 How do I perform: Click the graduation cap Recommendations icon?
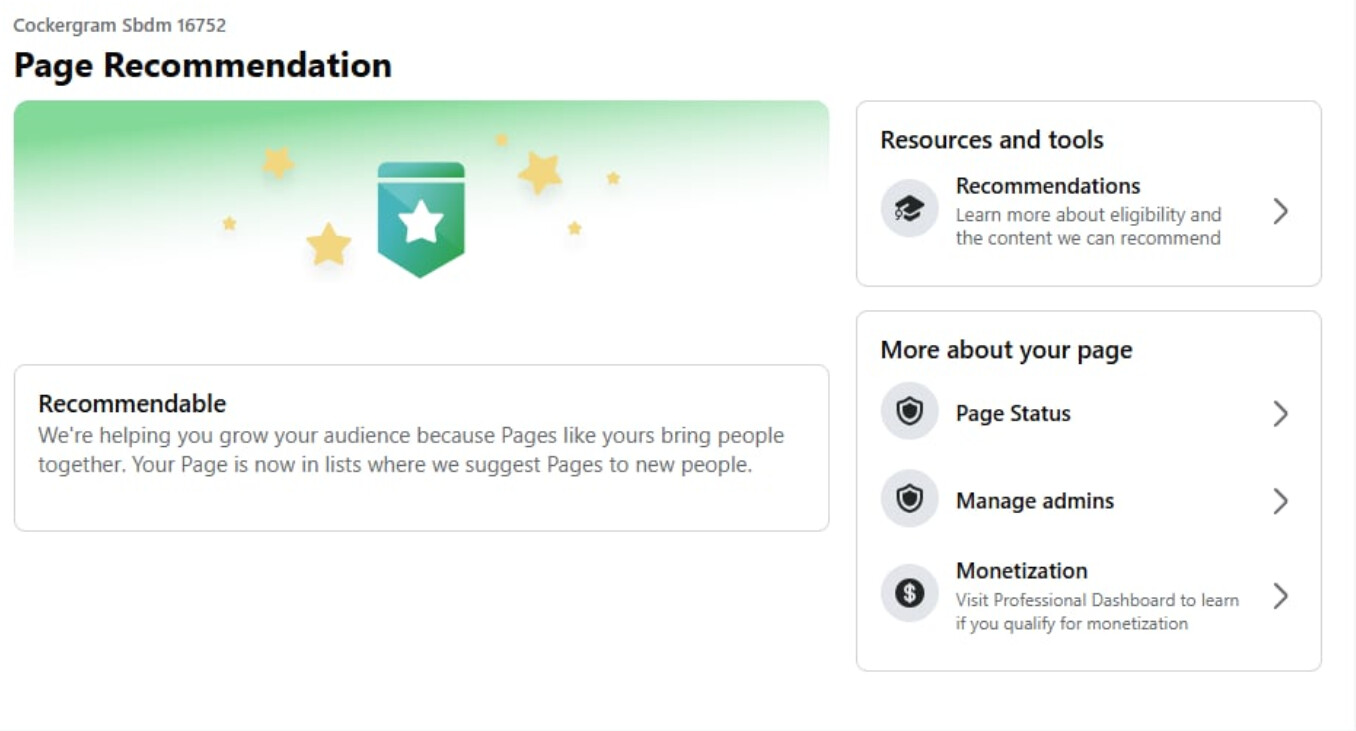[x=909, y=209]
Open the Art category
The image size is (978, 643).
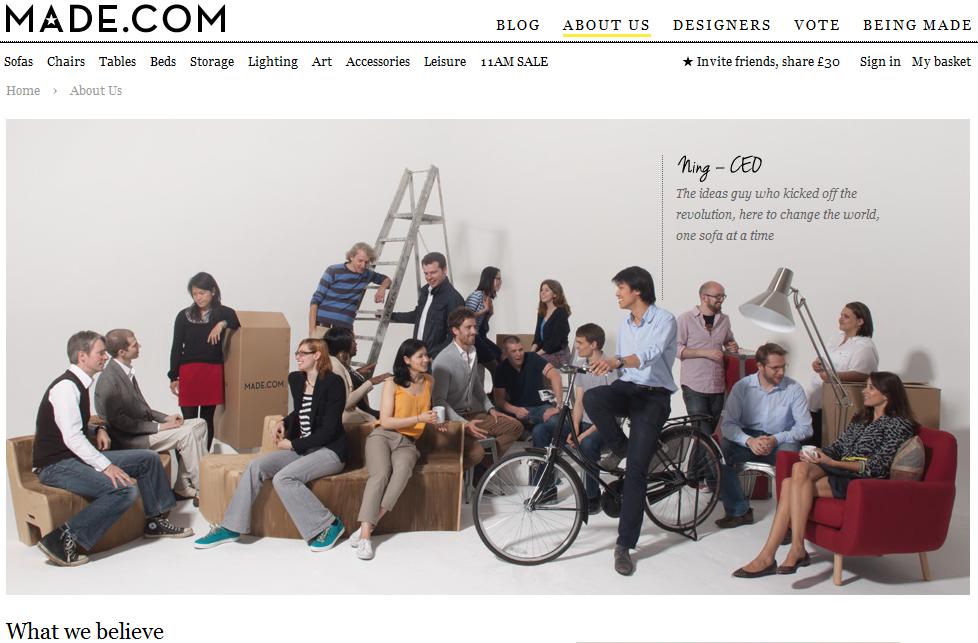(x=322, y=62)
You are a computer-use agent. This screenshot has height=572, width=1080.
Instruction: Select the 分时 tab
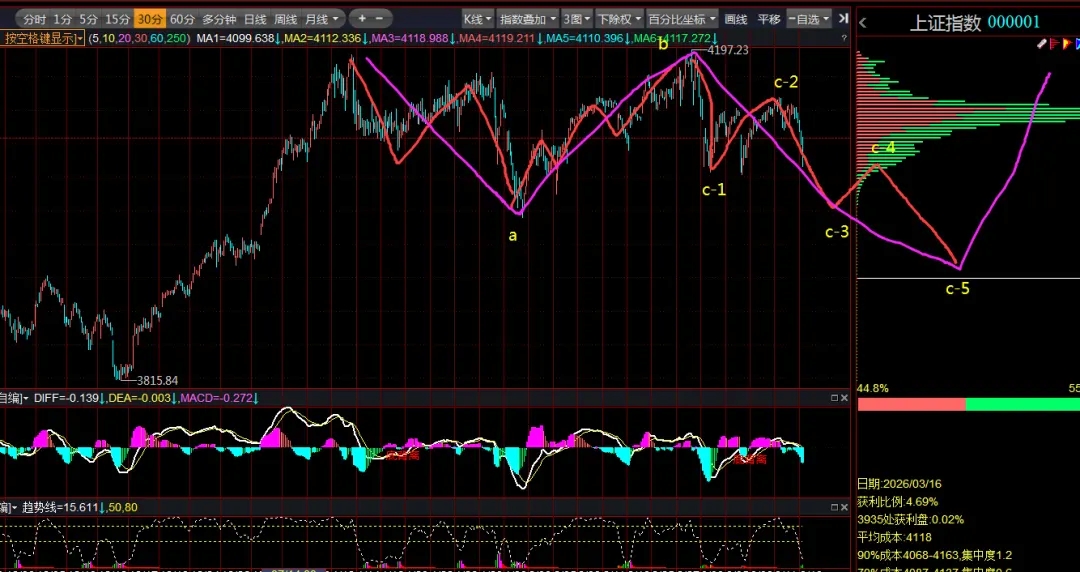(x=34, y=19)
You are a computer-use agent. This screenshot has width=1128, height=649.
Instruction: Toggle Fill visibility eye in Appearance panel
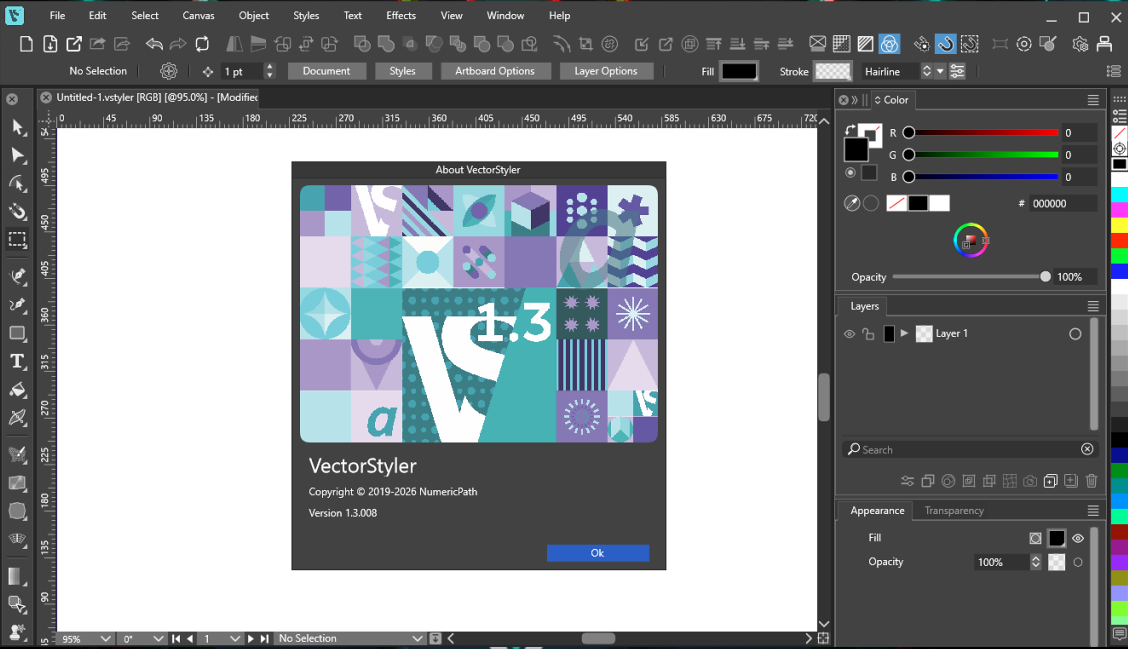[1078, 538]
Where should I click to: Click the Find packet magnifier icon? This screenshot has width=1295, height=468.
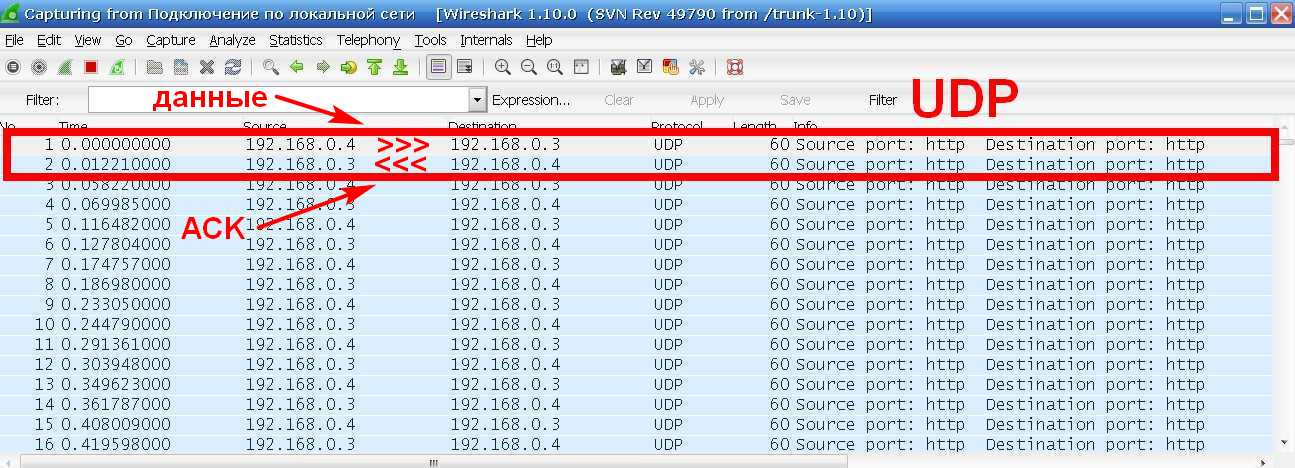pyautogui.click(x=271, y=67)
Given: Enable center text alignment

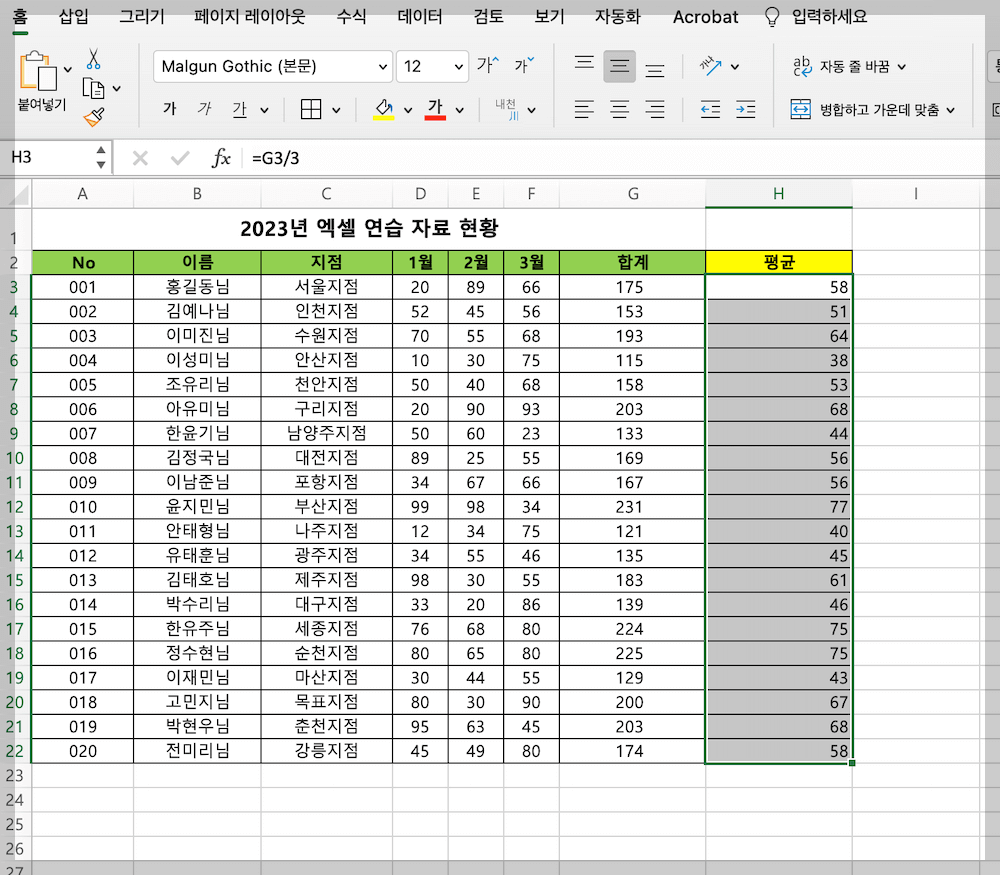Looking at the screenshot, I should [x=619, y=108].
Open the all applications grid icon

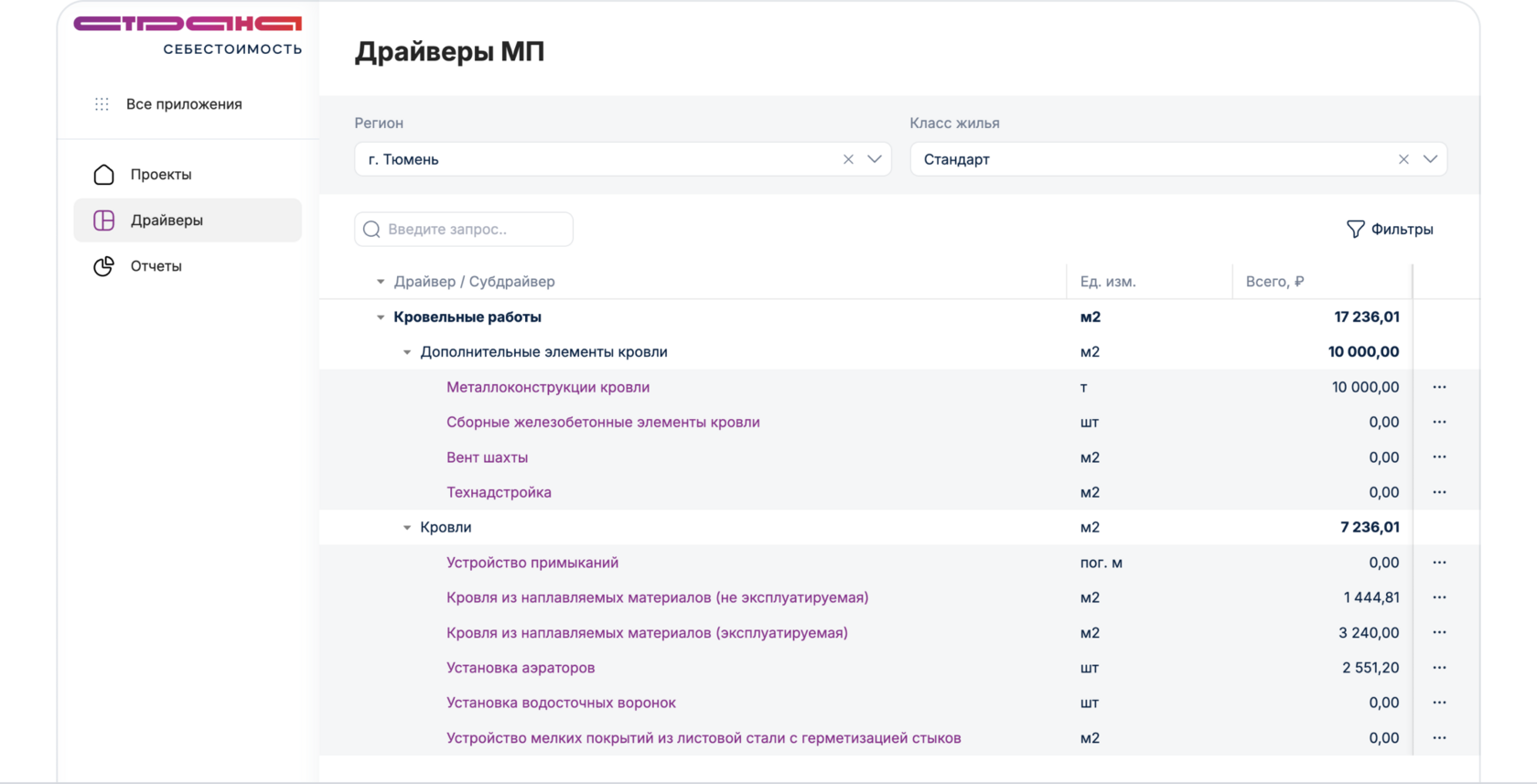(102, 104)
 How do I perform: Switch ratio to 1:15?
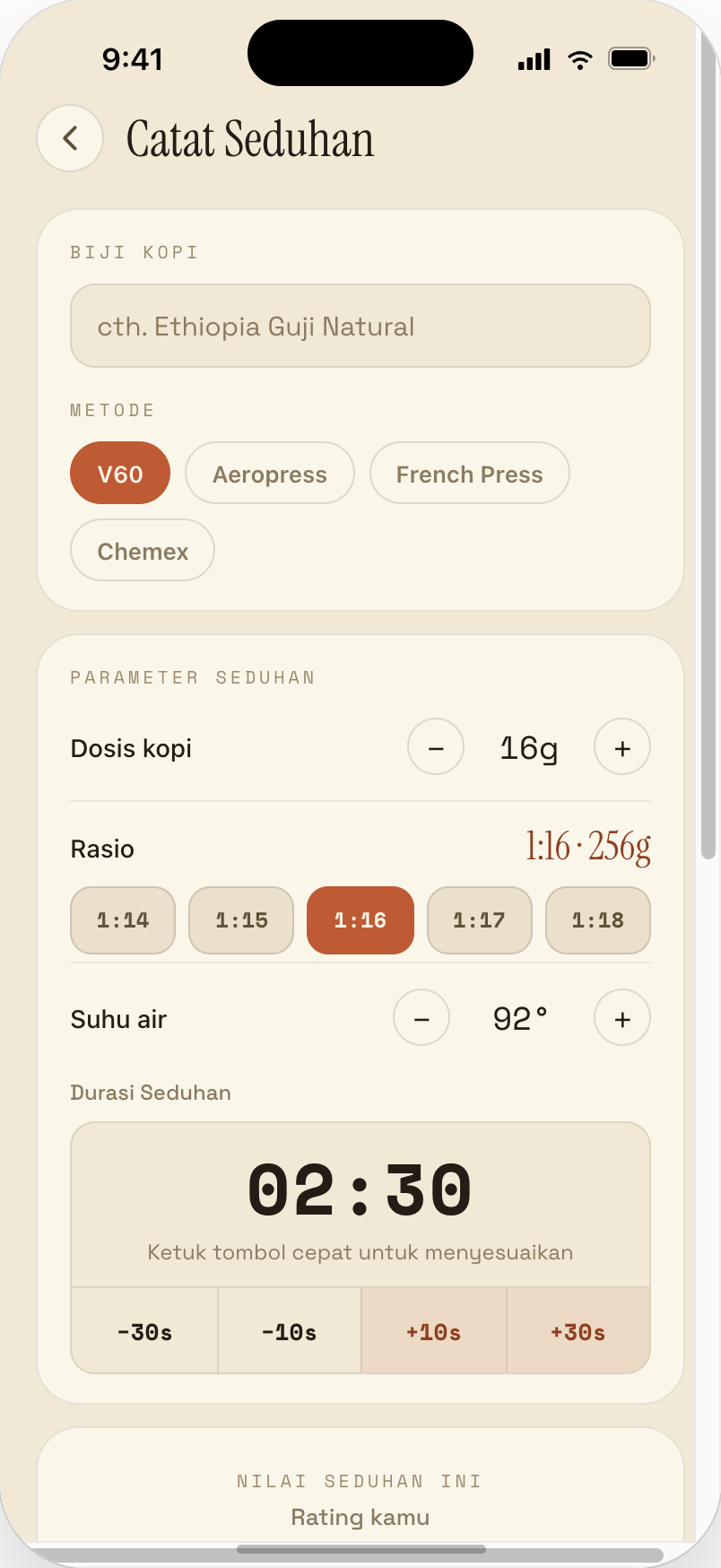point(241,920)
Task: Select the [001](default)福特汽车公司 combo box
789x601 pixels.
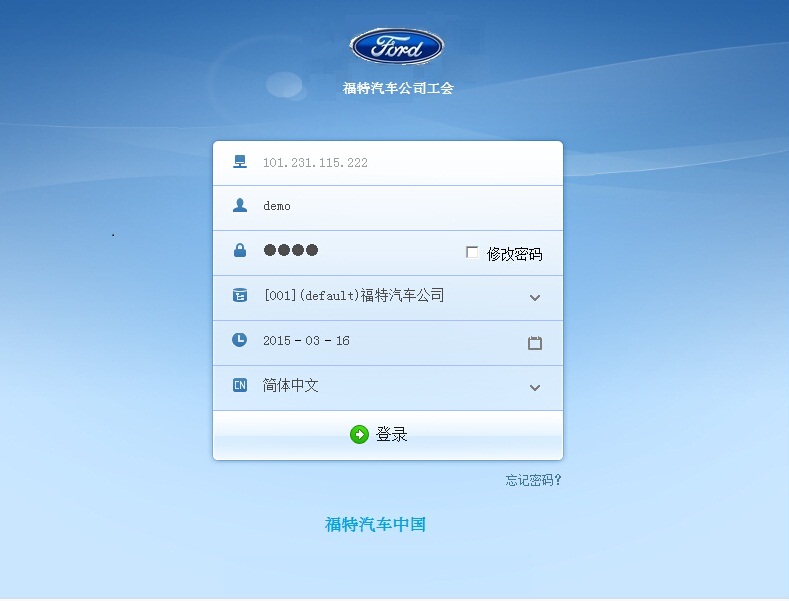Action: (x=388, y=298)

--- What is being asked ---
Every line from the one holding "Open the all applications grid icon" through the final line of the data above is to be reproduced exactly, both ends included, with the pictures left out.

--- Your solution ---
Open the all applications grid icon

(102, 104)
 How do I perform: Switch ratio to 1:15?
point(241,920)
Task: Select the [001](default)福特汽车公司 combo box
789x601 pixels.
Action: (x=388, y=298)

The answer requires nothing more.